Most alpha particles passed through the foil with little or no deflection, but a small fraction were deflected at large angles, and some even bounced back.

Rutherford concluded that the atom is mostly empty space with a small, dense, positively charged nucleus at its center, which caused the deflection of alpha particles.

This nuclear model of the atom challenged the previous plum pudding model and set the stage for further exploration of atomic structure.

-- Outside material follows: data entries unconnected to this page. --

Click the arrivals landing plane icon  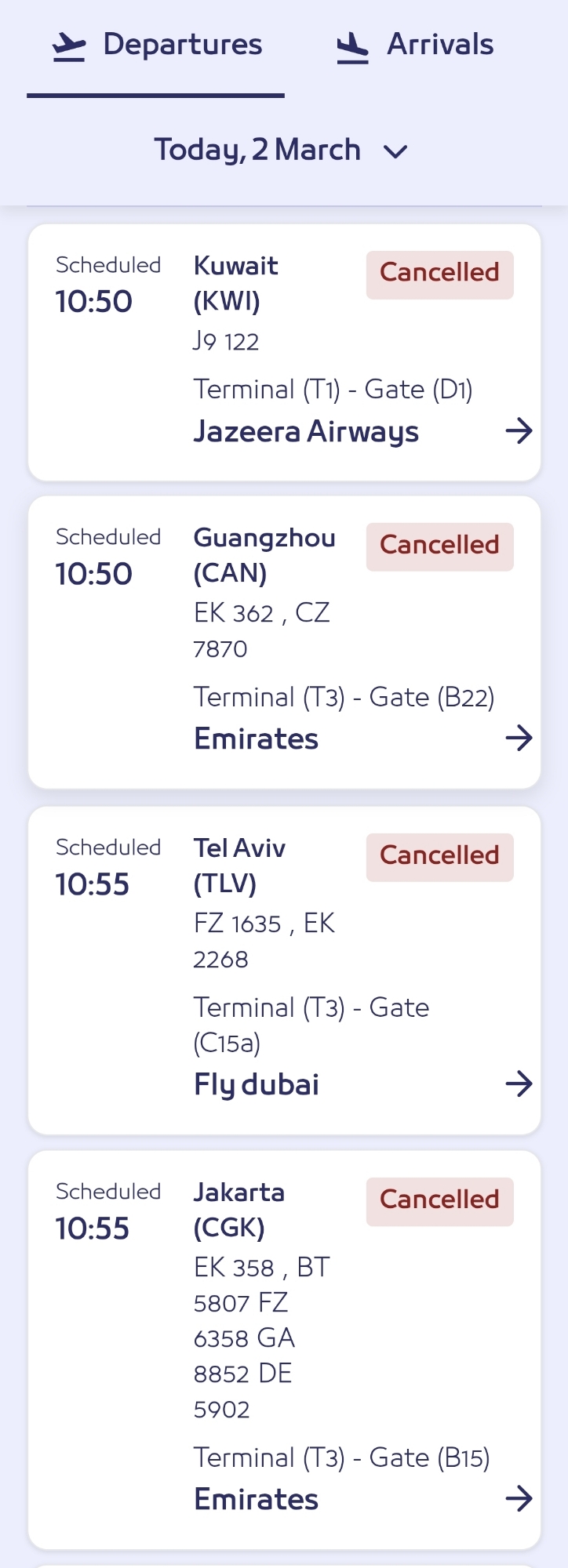click(x=352, y=49)
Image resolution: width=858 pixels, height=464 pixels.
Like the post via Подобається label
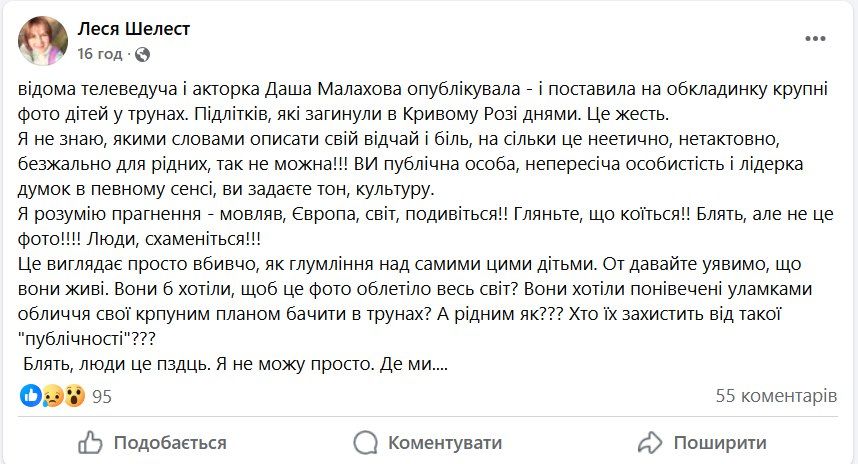click(x=170, y=442)
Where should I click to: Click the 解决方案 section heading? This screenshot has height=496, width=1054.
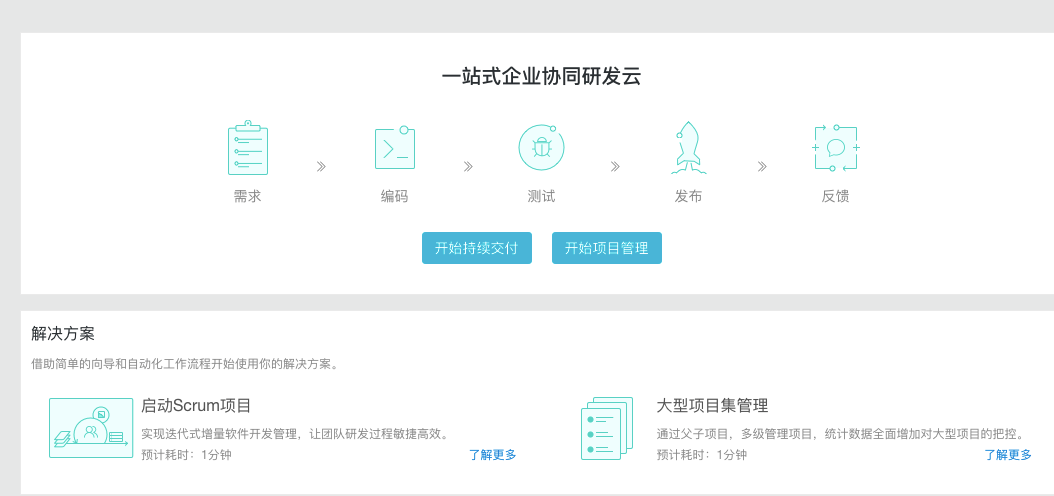(x=63, y=334)
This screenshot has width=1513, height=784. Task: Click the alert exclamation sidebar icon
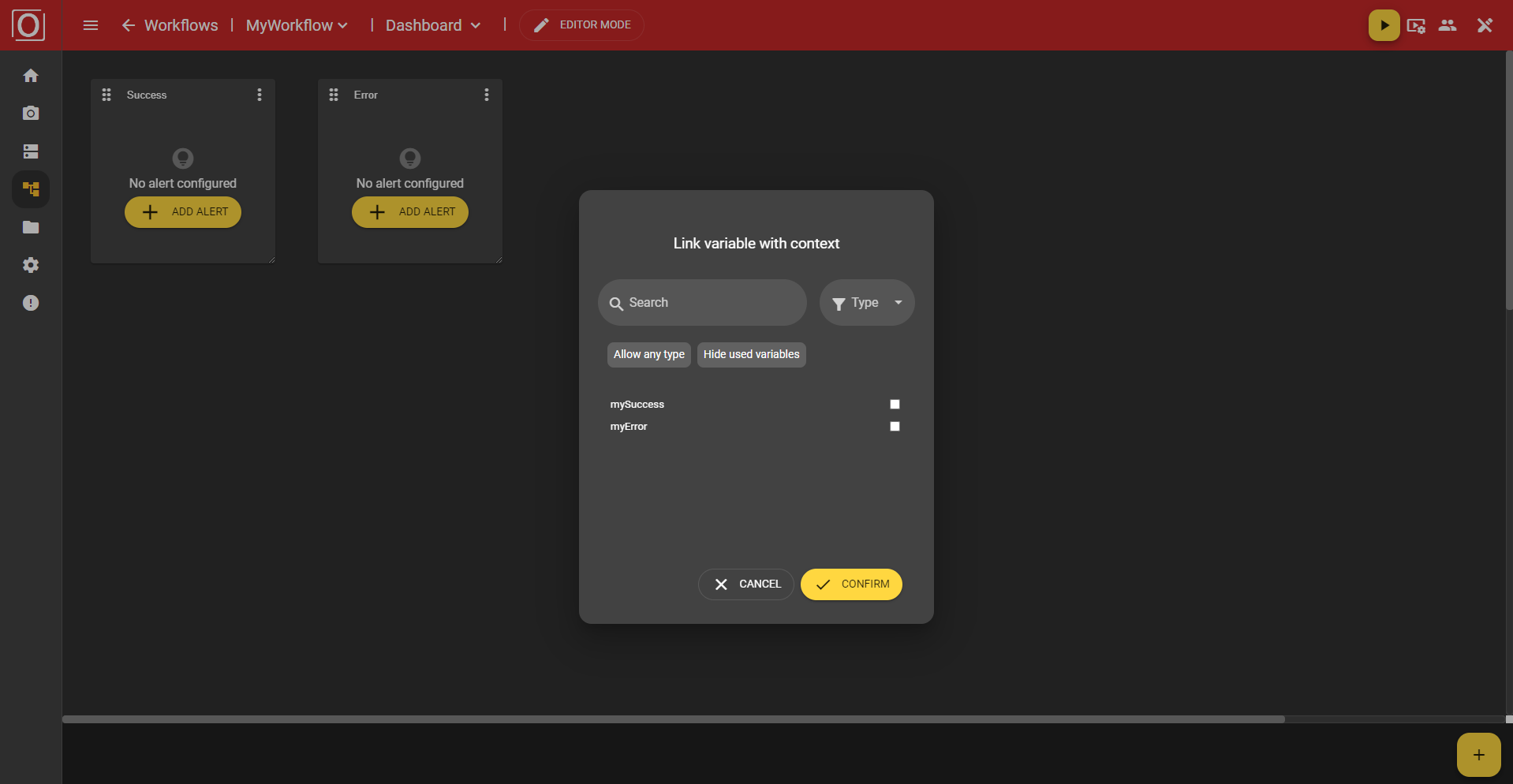(31, 303)
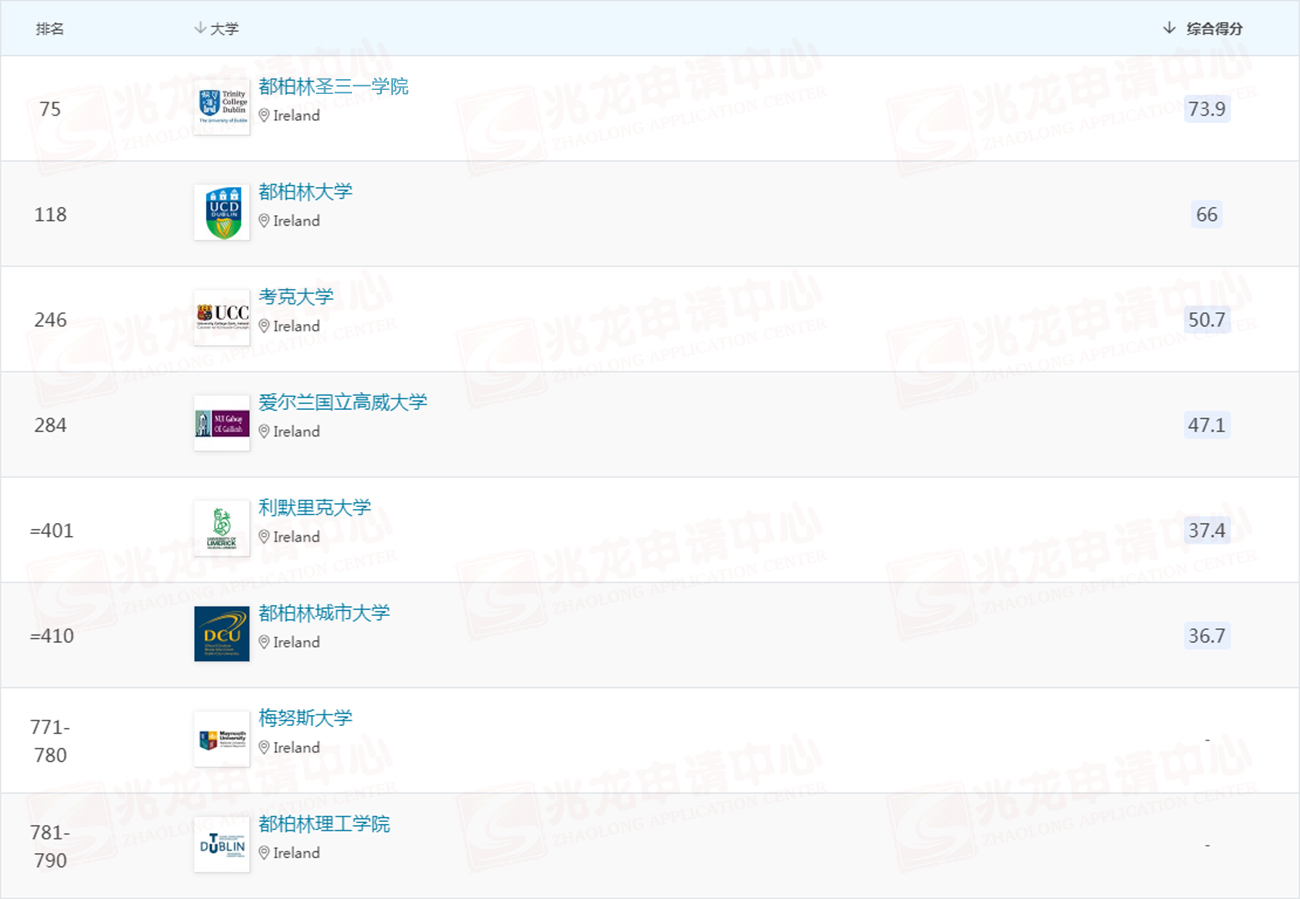This screenshot has width=1300, height=899.
Task: Open the 考克大学 link
Action: tap(296, 297)
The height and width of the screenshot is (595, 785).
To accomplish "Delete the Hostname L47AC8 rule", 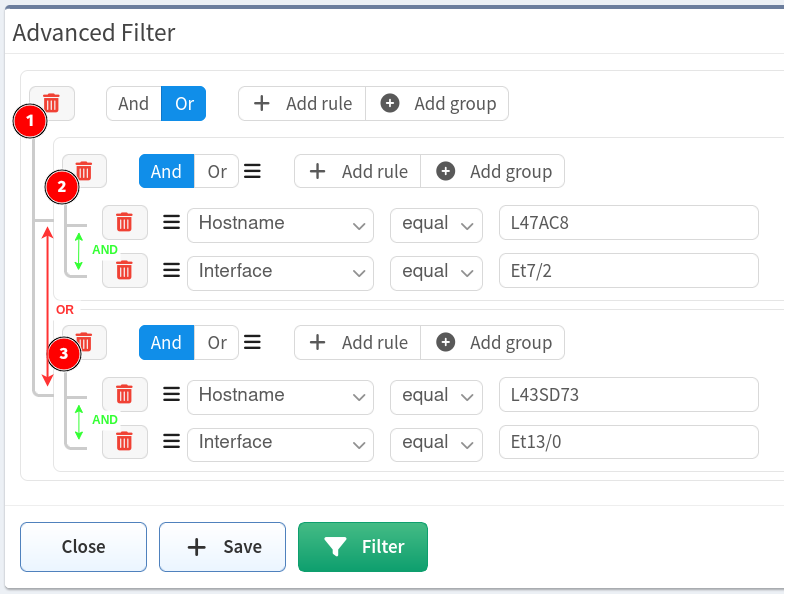I will (x=125, y=222).
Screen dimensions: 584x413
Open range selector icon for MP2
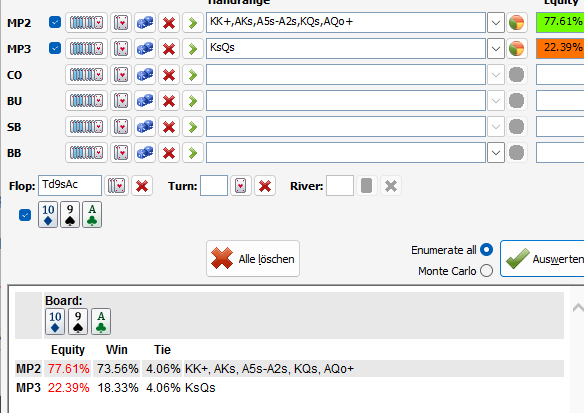[86, 23]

Bohr built upon Rutherford's model by proposing that electrons orbit the nucleus in specific energy levels, explaining the stability of atoms and the emission spectra of hydrogen.

Key Concepts

Here are the essential concepts you must grasp in order to answer the question correctly.

Rutherford's Gold Foil Experiment

Rutherford's gold foil experiment demonstrated that atoms consist of a small, dense nucleus surrounded by mostly empty space. When alpha particles were directed at a thin gold foil, most passed through, but some were deflected at large angles. This unexpected result led to the conclusion that the nucleus contains most of the atom's mass and positive charge, fundamentally changing the model of atomic structure.

Atomic Model Evolution

The evolution of atomic models reflects the progression of scientific understanding. Prior to Rutherford, the plum pudding model suggested that electrons were distributed within a positively charged 'soup.' Rutherford's findings prompted a shift to a nuclear model, which set the groundwork for Bohr's theory, where electrons occupy specific energy levels around the nucleus, explaining atomic stability and spectral lines.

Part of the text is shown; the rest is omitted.